─── Data excerpts

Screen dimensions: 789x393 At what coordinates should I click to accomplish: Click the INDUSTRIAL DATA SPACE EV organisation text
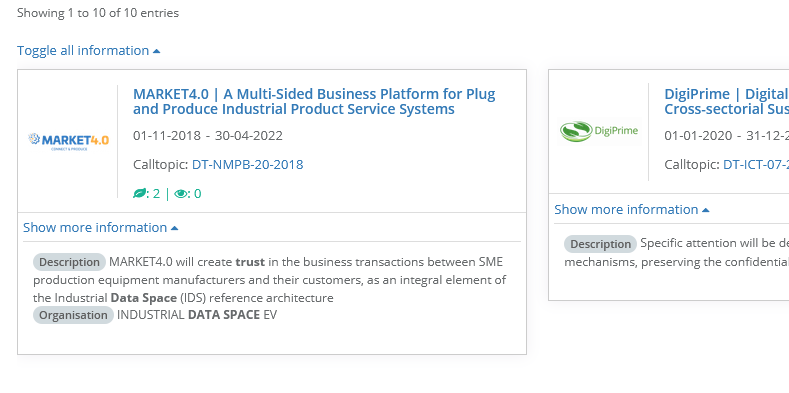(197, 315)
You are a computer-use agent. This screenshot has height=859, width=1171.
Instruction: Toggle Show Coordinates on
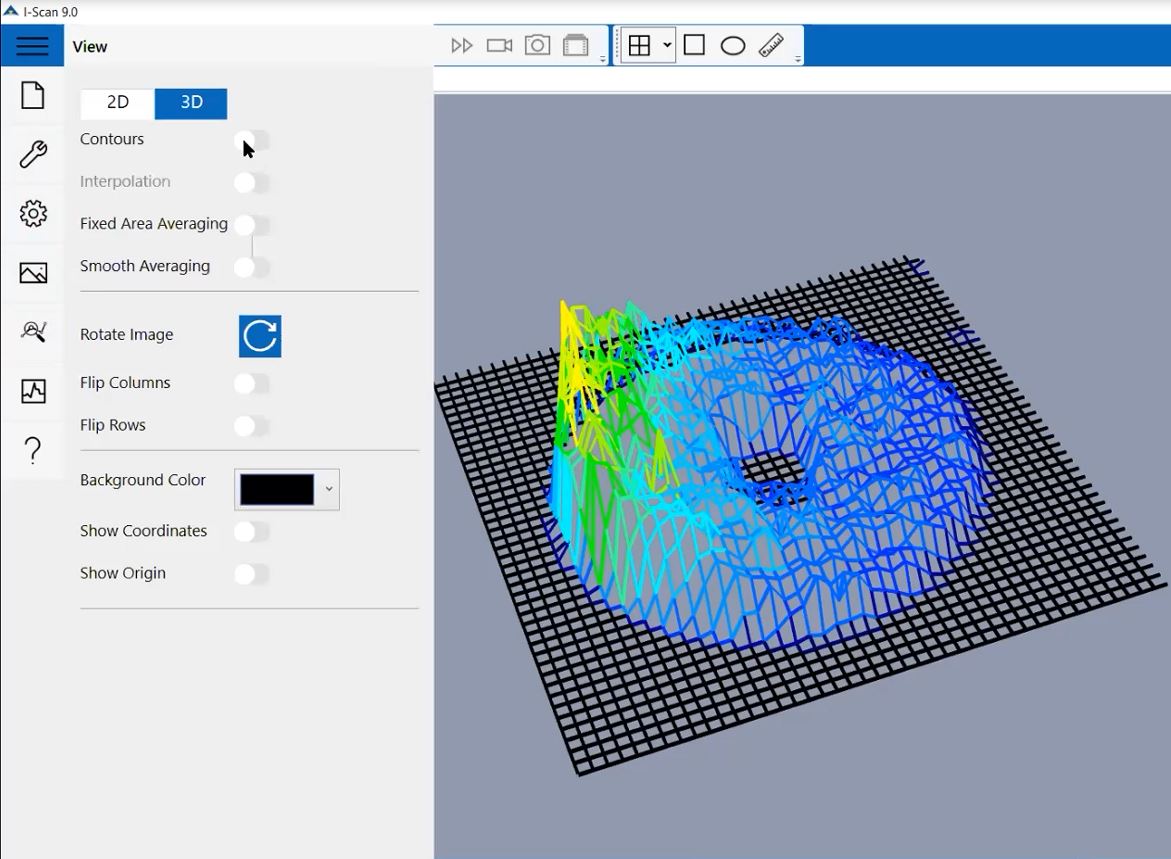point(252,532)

──────

◆ **Requirements**
Reproduce all the records with "screenshot" renamed to "screen capture" and everything else left the same. Leave the pictures out.

◆ **Completed exercise**
Screen dimensions: 789x393 At what coordinates should I click to accomplish: Click the INDUSTRIAL DATA SPACE EV organisation text
(197, 315)
You are a computer-use agent. This screen capture has height=859, width=1171.
Instruction: Toggle Show Coordinates on
point(252,532)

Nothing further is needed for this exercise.